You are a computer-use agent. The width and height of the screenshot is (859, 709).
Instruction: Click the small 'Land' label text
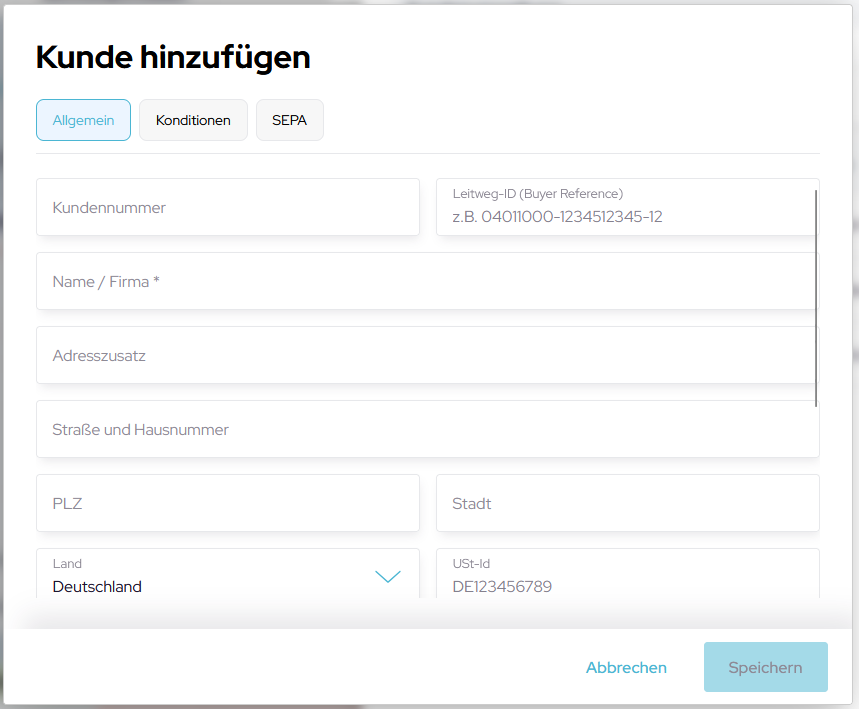pos(67,564)
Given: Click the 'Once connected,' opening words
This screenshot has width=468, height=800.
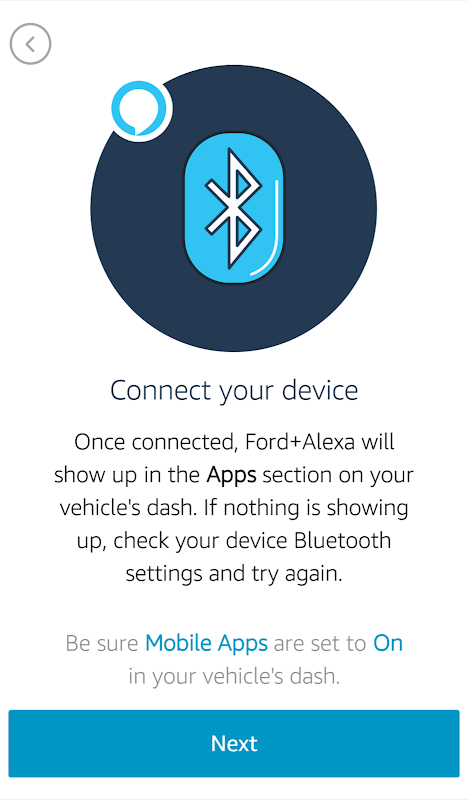Looking at the screenshot, I should [x=157, y=442].
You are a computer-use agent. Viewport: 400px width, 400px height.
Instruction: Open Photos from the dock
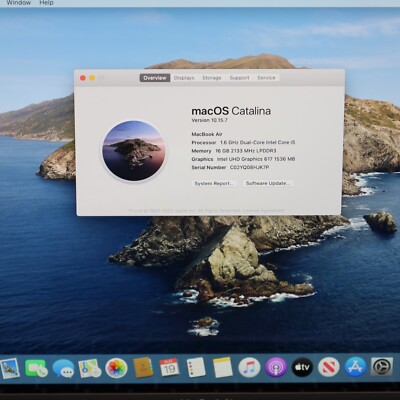click(116, 368)
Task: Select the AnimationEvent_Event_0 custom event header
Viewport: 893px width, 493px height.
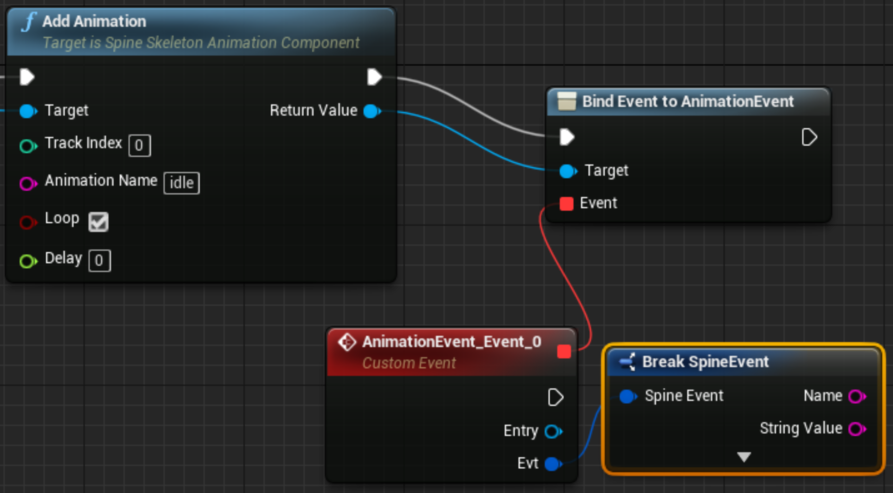Action: coord(451,342)
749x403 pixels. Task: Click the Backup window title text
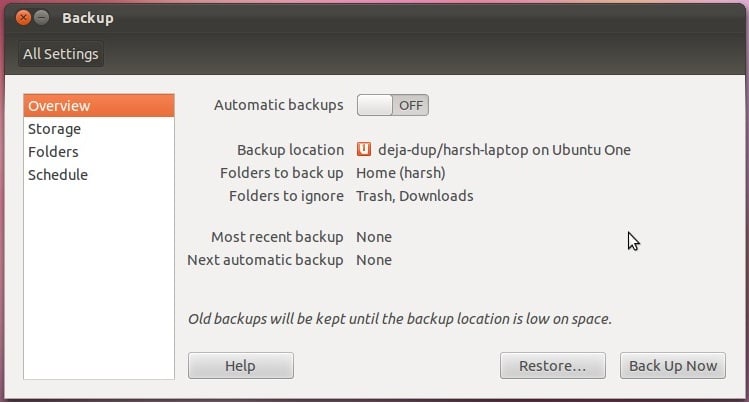click(x=88, y=18)
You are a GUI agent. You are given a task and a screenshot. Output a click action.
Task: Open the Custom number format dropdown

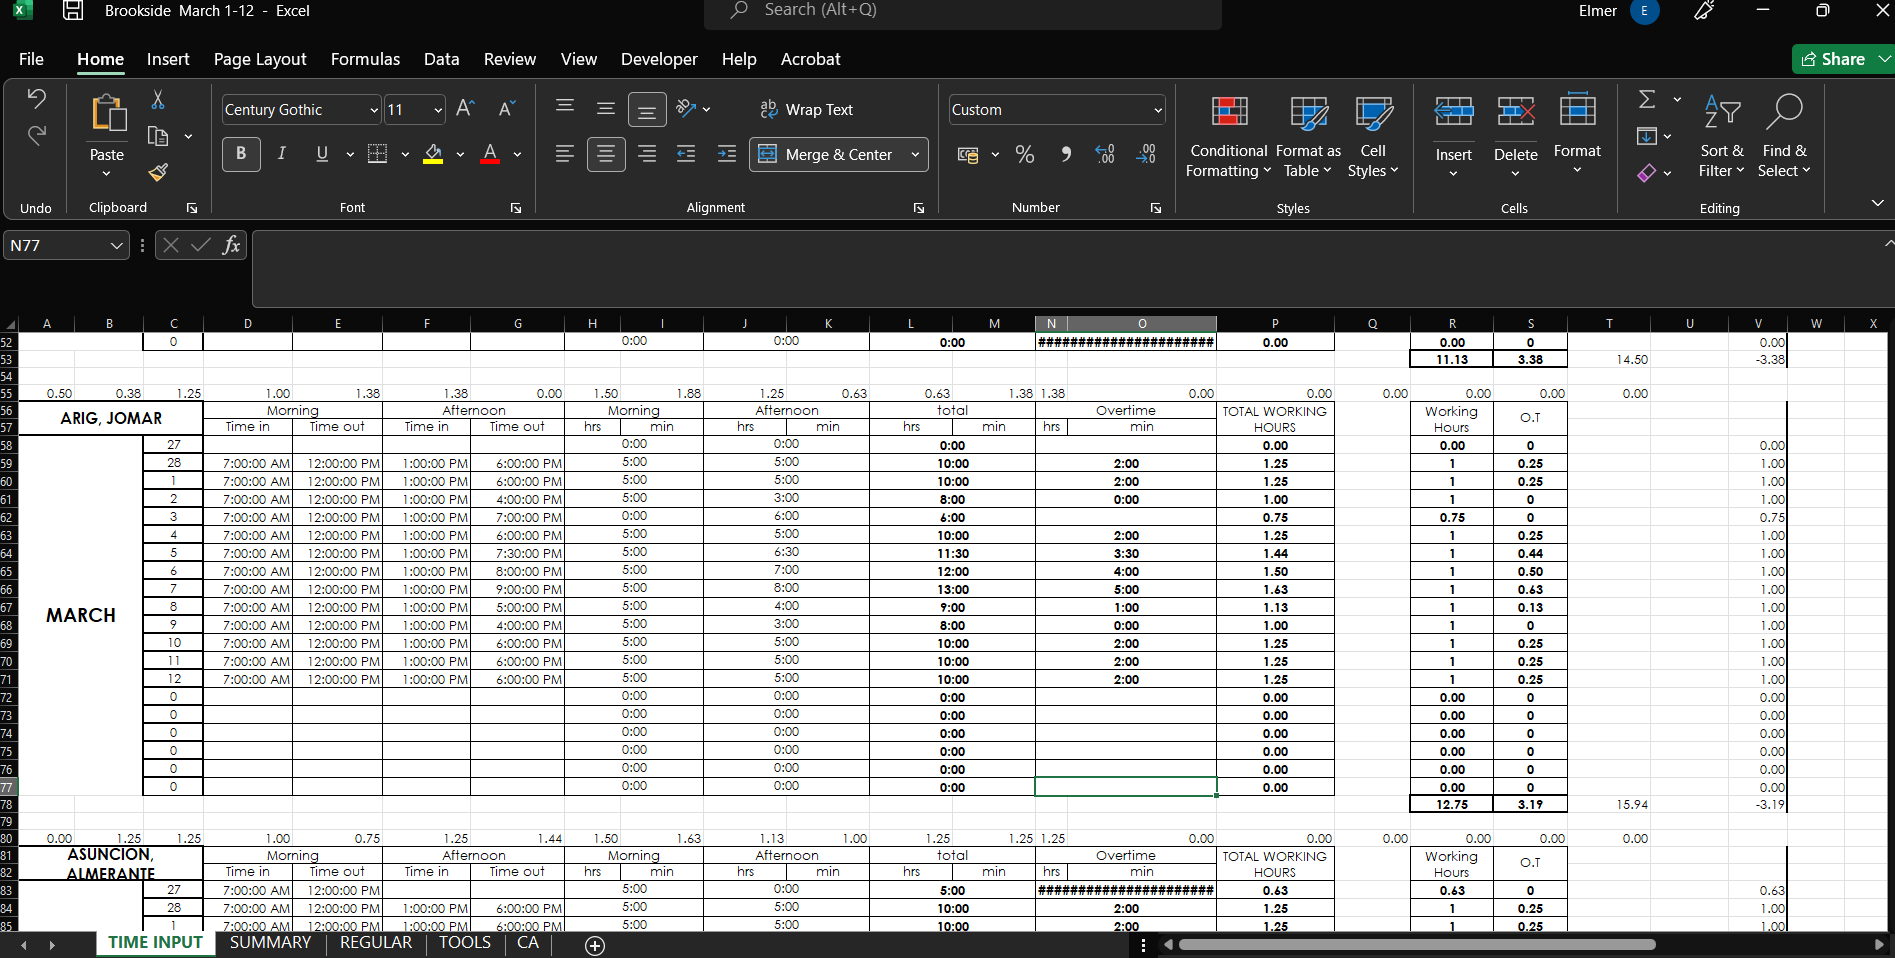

● TASK INSTRUCTIONS
Reproduce the listing above from the line that contains "749x403 pixels. Task: Click" through its final line, exactly and with nothing added. Omit the images.

● WRITTEN RESPONSE
749x403 pixels. Task: Click the Backup window title text
click(x=88, y=18)
You are a GUI agent. You are given a task and a screenshot. Output a click action.
Task: Open the Custom number format dropdown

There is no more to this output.